©

Doc. by Dishub Surabaya

Bicara soal kota kreatif, sepertinya Surabaya bukanlah salah satu kota yang namanya langsung melintas di kepala dan menjadi asosiasi dari predikat tersebut. Bandung, Ambon, atau Yogya kemungkinan besar akan lebih dulu terpikirkan saat membicarakan isu yang satu ini.

Surabaya lebih dikenal sebagai kota industri atau kota dagang, mengingat aktivitas perdagangan dan perindustriannya yang sangat dominan, ditambah statusnya sebagai pintu gerbang perekonomian Indonesia Timur. Tapi bukan berarti ibukota Jawa Timur ini memiliki jumlah pekerja kreatif yang sedikit. Lantas, apakah perlu Surabaya memiliki wadah tersendiri bagi para pekerja kreatifnya?
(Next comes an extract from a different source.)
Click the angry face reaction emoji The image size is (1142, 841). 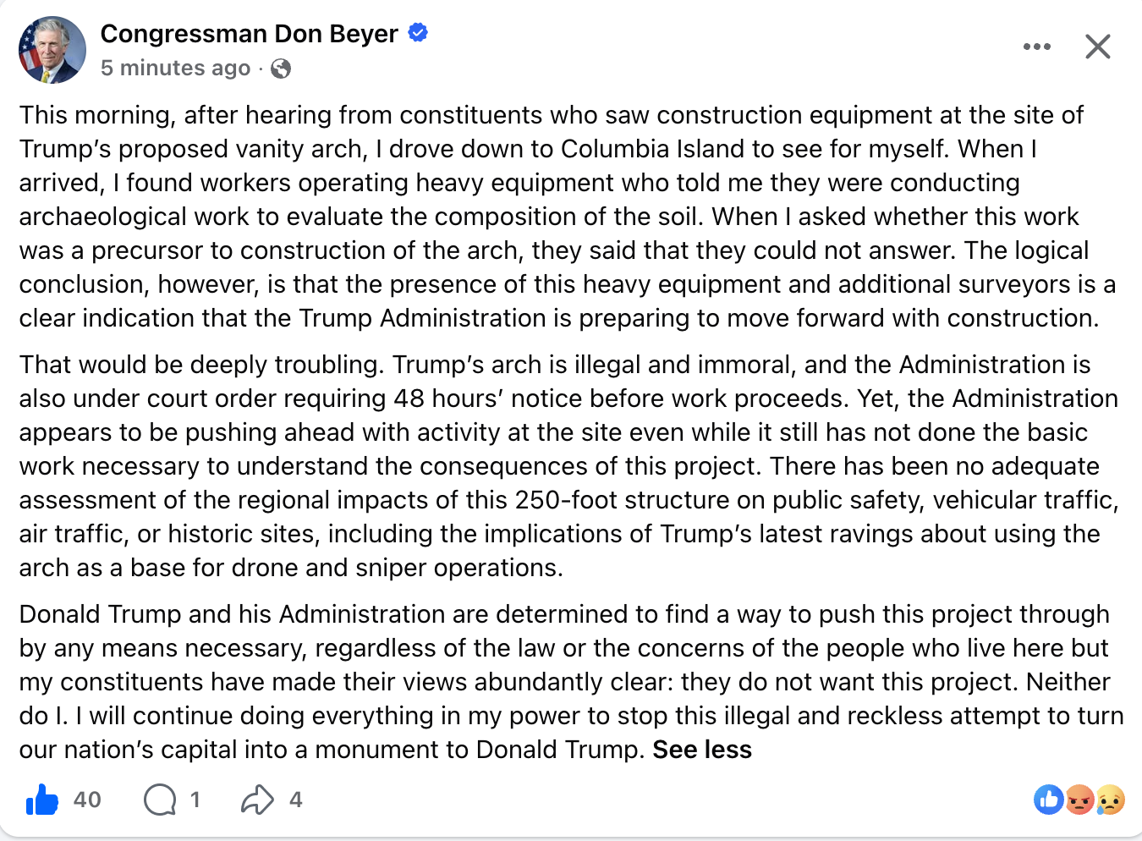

Artikel ini ditulis oleh Nadia Maya Ardiani

Hafshoh Mubarak, atau akrab disapa Hebz, meyakini pentingnya hal tersebut. Berawal dari kegelisahan akan tidak adanya suatu wadah besar yang memayungi pelaku industri kreatif dari berbagai sektor di Surabaya, Hebz dan kawan-kawan mulai merintis Surabaya Creative Network (SCN) pada tahun 2016.
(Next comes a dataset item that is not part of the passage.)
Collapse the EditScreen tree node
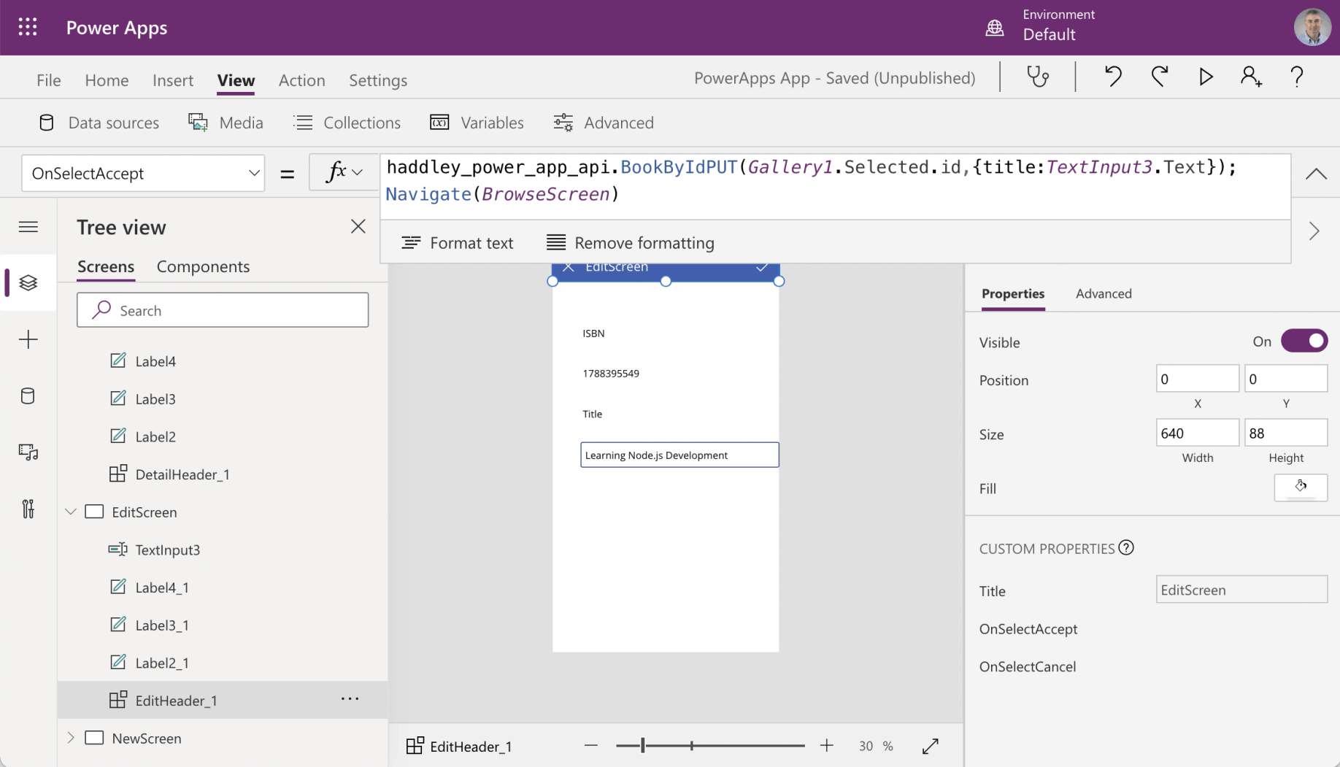 71,512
Hebz merasa bahwa tidak adanya sebuah payung besar inilah yang menyebabkan para pekerja kreatif di Surabaya cenderung berjalan sendiri-sendiri. “Bisa dibilang SCN ini adalah ‘penjahit’,” ujarnya, “kita yang melihat dari helicopter view, sehingga kita bisa melihat mana saja yang perlu ‘dijahit’,”. Dengan hadirnya entitas yang bertugas ‘menjahit’ individu-individu dan komunitas-komunitas yang ada untuk menuju gol besar yang sama—memecahkan permasalahan kota melalui solusi kreatif —diharapkan lanskap industri kreatif di Surabaya jadi lebih mudah diraba situasinya.

Itu pula sebabnya kenapa SCN hadir sebagai jejaring, alih-alih asosiasi. Semua orang boleh menjadi bagian dari jejaring SCN, karena SCN ingin menjadi hub bagi semua komunitas dan individu yang bergerak di bidang kreatif. Kini sudah ada 120 individu/komunitas yang masuk dalam radar SCN, dan angka tersebut tentunya akan makin berkembang ke depannya.
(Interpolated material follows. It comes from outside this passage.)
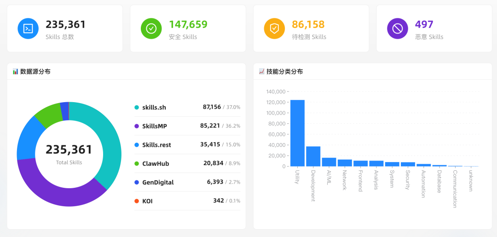
Task: Click the blue terminal icon for total Skills
Action: coord(28,29)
Berdirinya SCN sendiri salah satunya terinspirasi dari obrolan dengan tim BEKRAF (Badan Ekonomi Kreatif) tentang pentingnya satu komunitas besar berbasis kota. Karena dengan kondisi yang lebih terstruktur, komunitas tersebut dapat menjadi perpanjangan tangan pemerintah, dalam artian SCN menjadi ‘aggregator’ aspirasi dan situasi industri kreatif di Surabaya. Dari sudut pandang pemerintah, hal ini dapat mempermudah pemerintah dalam berinteraksi dan memfasilitasi kebutuhan yang ada. Dengan begitu, pemetaan ekosistem kreatif pun dapat berjalan dengan lebih efektif.

 

©

Doc. by Dishub Surabaya

Didukung oleh British Council melalui program DICE (Developing Inclusive and Creative Economies), SCN menggelar serangkaian Focus Group Discussion (FGD) bersama masyarakat dan para pelaku industri kreatif yang kemudian mencapai puncaknya di Rapat Kerja Tahunan pertama SCN, Januari 2020 silam. Dalam raker tersebut, SCN turut mengundang perwakilan dari 5 elemen Pentahelix (ABCG-M; akademisi, bisnis, komunitas, pemerintahan, dan media) agar kelimanya dapat bersinergi dengan satu sama lain. Dari rangkaian FGD inilah SCN kemudian menyusun rancangan roadmap untuk 10 tahun ke depan.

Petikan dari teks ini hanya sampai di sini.